For the lines from the one with "The height and" to the end of the listing below, both ends included, give an exact copy and nothing more. Do not copy pictures.

+++ Data records +++

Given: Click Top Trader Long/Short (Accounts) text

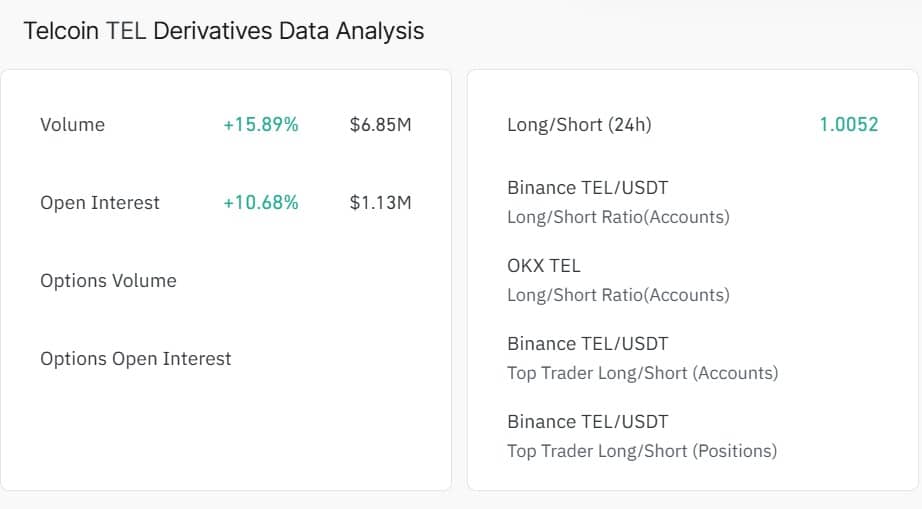Looking at the screenshot, I should pos(642,373).
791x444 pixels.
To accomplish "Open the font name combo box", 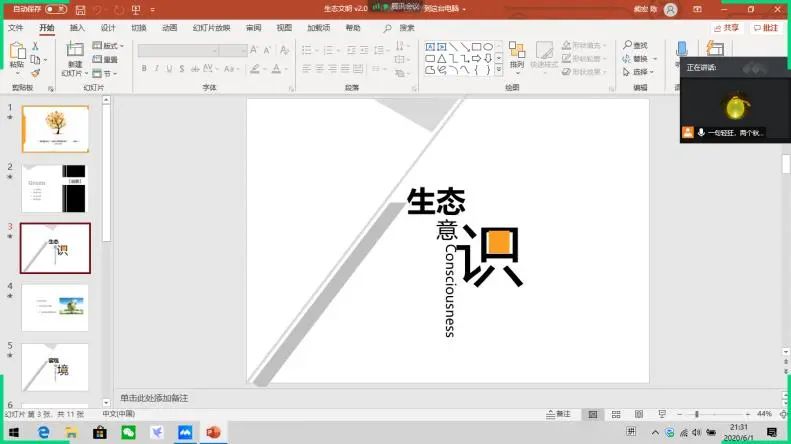I will click(x=190, y=50).
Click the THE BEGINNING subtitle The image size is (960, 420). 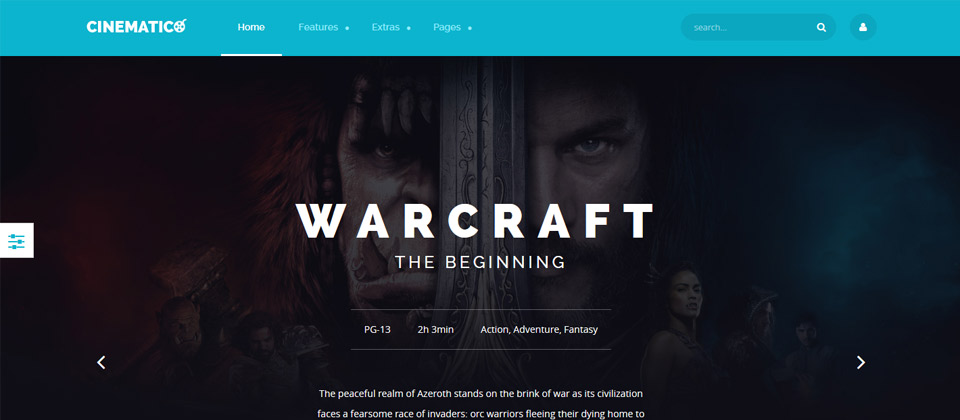tap(480, 263)
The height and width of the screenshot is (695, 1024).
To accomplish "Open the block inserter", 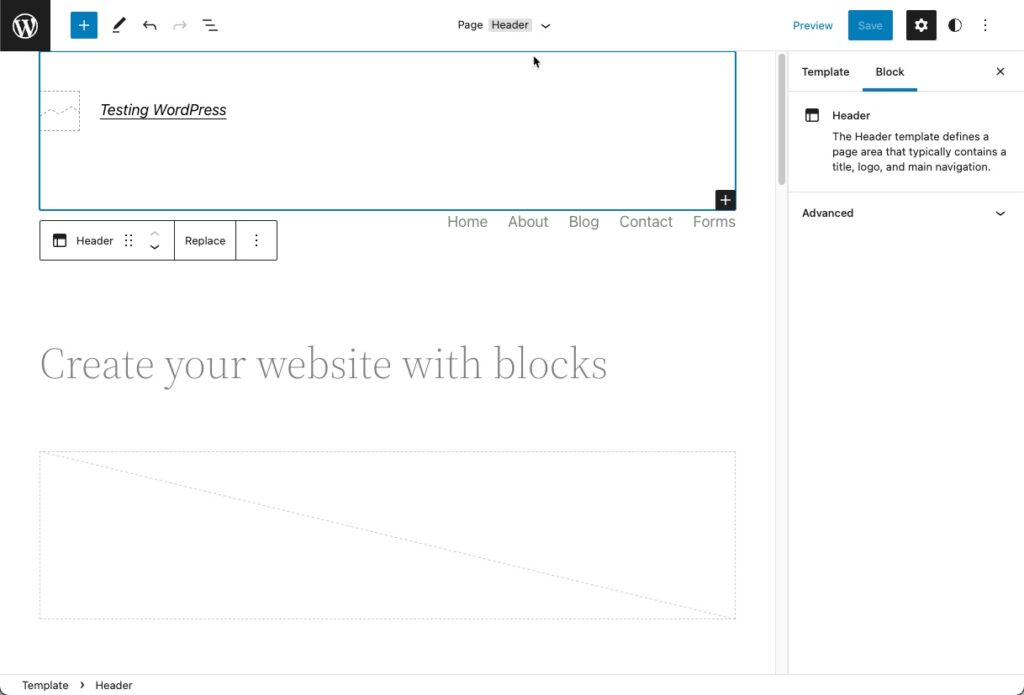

+++

Solution for this exercise.
The height and width of the screenshot is (695, 1024).
To accomplish "Open the block inserter", 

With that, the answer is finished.